The Soviet-era compound is part of a network that has included sites in eight countries, including Thailand and Afghanistan, the newspaper reported, citing U.S. and foreign officials familiar with the arrangement.

Thailand denied it was host to such a facility.

"There is no fact in the unfounded claims," government spokesman Surapong Suebwonglee said.

The newspaper said the existence and locations of the facilities were known only to a handful of officials in the United States and, usually, only to the president and a few top intelligence officers in each host country.

The CIA has not acknowledged the existence of a secret prison network, the Post said.
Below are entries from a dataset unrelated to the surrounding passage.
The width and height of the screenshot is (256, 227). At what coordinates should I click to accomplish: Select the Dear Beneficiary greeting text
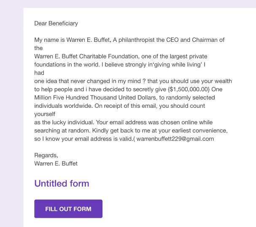point(56,23)
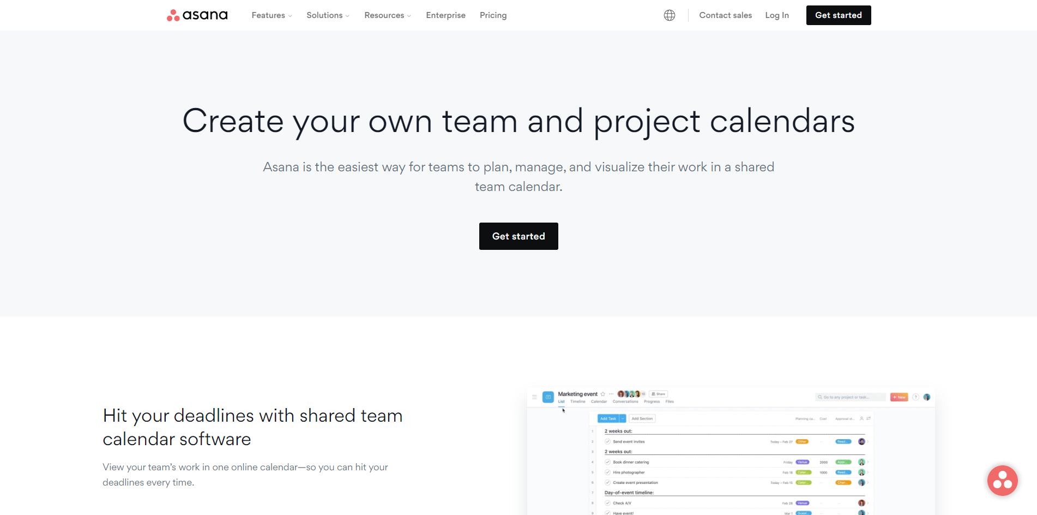This screenshot has height=515, width=1037.
Task: Star the Marketing event project
Action: coord(603,394)
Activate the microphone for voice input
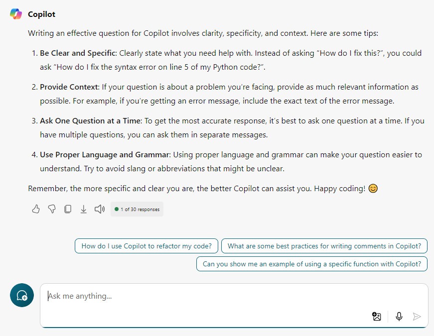The height and width of the screenshot is (336, 434). pos(399,316)
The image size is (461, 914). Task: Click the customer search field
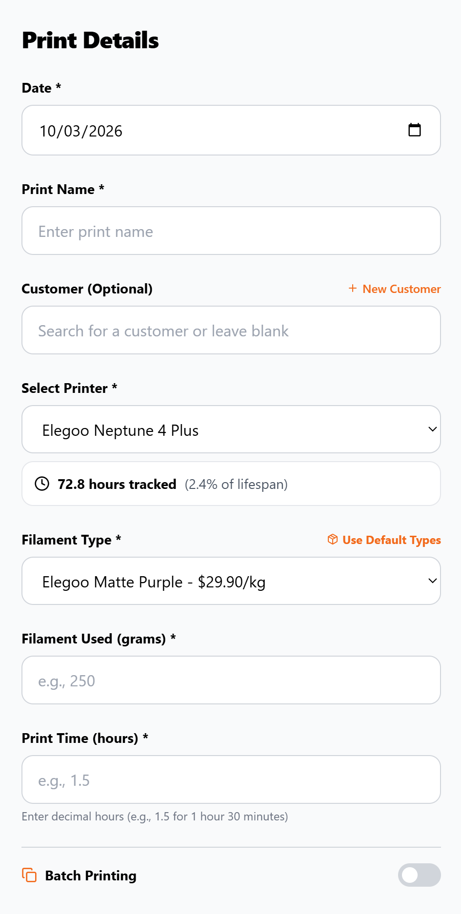click(230, 330)
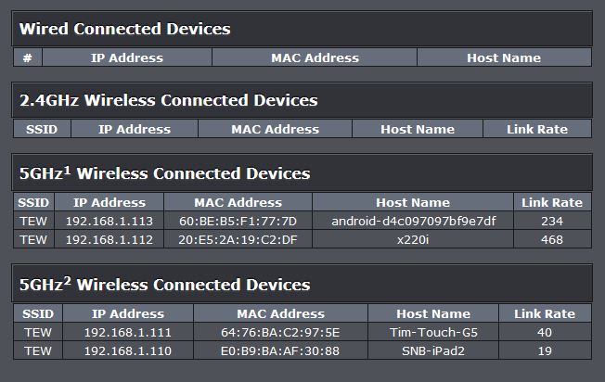The image size is (605, 382).
Task: Click host name android-d4c097097bf9e7df
Action: [413, 222]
A CIA spokesman did not immediately return a call seeking comment.

The prisons are referred to as "black sites" in classified U.S. documents and virtually nothing is known about who the detainees are, how they are interrogated or about decisions on how long they will be held, the report said.

About 30 major terrorism suspects have been held at black sites while more than 70 other detainees, considered less important, were delivered to foreign intelligence services under a process known as "rendition," the paper said, citing U.S. and foreign intelligence sources.

The top 30 al Qaeda prisoners are isolated from the outside world, they have no recognized legal rights and no one outside the CIA is allowed to talk with or see them, the sources told the newspaper.

The paper, citing several former and current intelligence and other U.S. government officials, said the CIA used such detention centers abroad because in the United States it is illegal to hold prisoners in such isolation.

The Washington Post said it was not publishing the names of the Eastern European countries involved in the covert program at the request of senior U.S. officials.

The officials argued that disclosure could disrupt counterterrorism efforts or make the host countries targets for retaliation, the newspaper said.

The secret detention system was conceived shortly after the September 11 attacks on New York and Washington, when the working assumption was that another strike was imminent, the report said.

Surapong, the Thai government spokesman, said Bangkok was probably mentioned because it helped catch Hambali, an Indonesian accused of being Osma bin Laden's key link to Southeast Asia, in 2003.

Thailand's security cooperation with the United States would have to be done "in an open and legitimate manner", he said.